*** MATERIAL SUPPLIED ***

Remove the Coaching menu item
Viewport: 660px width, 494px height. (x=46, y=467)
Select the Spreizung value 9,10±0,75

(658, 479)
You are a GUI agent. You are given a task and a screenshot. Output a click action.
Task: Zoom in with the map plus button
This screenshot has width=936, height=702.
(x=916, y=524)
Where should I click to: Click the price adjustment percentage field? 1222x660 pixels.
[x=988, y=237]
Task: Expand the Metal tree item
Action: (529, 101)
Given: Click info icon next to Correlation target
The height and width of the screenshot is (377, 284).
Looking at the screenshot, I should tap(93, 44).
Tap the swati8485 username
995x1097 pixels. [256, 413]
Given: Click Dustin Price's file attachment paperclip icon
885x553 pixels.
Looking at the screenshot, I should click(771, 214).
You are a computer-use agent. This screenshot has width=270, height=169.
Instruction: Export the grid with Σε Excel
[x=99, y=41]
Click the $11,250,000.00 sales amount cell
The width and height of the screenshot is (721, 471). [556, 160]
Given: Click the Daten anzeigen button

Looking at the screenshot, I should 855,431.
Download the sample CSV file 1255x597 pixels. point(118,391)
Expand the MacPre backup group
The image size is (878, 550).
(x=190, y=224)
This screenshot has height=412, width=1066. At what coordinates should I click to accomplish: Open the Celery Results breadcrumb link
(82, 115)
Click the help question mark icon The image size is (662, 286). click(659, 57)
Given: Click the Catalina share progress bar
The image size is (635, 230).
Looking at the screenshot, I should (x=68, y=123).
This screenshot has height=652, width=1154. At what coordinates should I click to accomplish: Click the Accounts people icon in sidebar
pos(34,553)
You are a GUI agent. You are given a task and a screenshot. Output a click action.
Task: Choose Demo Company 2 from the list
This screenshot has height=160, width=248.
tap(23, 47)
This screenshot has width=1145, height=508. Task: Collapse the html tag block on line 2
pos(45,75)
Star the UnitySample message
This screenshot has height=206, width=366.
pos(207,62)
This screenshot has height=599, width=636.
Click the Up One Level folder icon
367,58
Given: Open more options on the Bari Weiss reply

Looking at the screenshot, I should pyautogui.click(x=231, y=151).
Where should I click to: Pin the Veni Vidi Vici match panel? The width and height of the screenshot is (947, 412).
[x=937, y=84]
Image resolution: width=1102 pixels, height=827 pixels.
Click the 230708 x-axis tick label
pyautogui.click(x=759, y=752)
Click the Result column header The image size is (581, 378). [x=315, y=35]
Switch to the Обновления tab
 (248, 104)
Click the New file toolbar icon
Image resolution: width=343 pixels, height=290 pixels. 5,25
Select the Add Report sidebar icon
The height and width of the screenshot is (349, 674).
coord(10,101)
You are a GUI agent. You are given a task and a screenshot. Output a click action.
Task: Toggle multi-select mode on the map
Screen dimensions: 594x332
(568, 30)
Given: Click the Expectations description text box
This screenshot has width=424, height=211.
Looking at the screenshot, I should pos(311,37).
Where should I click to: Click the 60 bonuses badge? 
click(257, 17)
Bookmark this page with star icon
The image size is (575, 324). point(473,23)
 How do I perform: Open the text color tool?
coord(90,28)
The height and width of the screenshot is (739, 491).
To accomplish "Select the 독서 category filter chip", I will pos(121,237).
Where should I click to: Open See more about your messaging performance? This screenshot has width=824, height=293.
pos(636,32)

*** End of MATERIAL SUPPLIED ***

TASK REQUIREMENTS: The line with "The height and width of the screenshot is (739, 491).", the last line of the data above, and every line between them should be duplicated exactly, with nothing else.

ANSWER TO THE EXERCISE:
The height and width of the screenshot is (739, 491).
To accomplish "Select the 독서 category filter chip", I will pos(121,237).
Where should I click to: Open See more about your messaging performance? This screenshot has width=824, height=293.
pos(636,32)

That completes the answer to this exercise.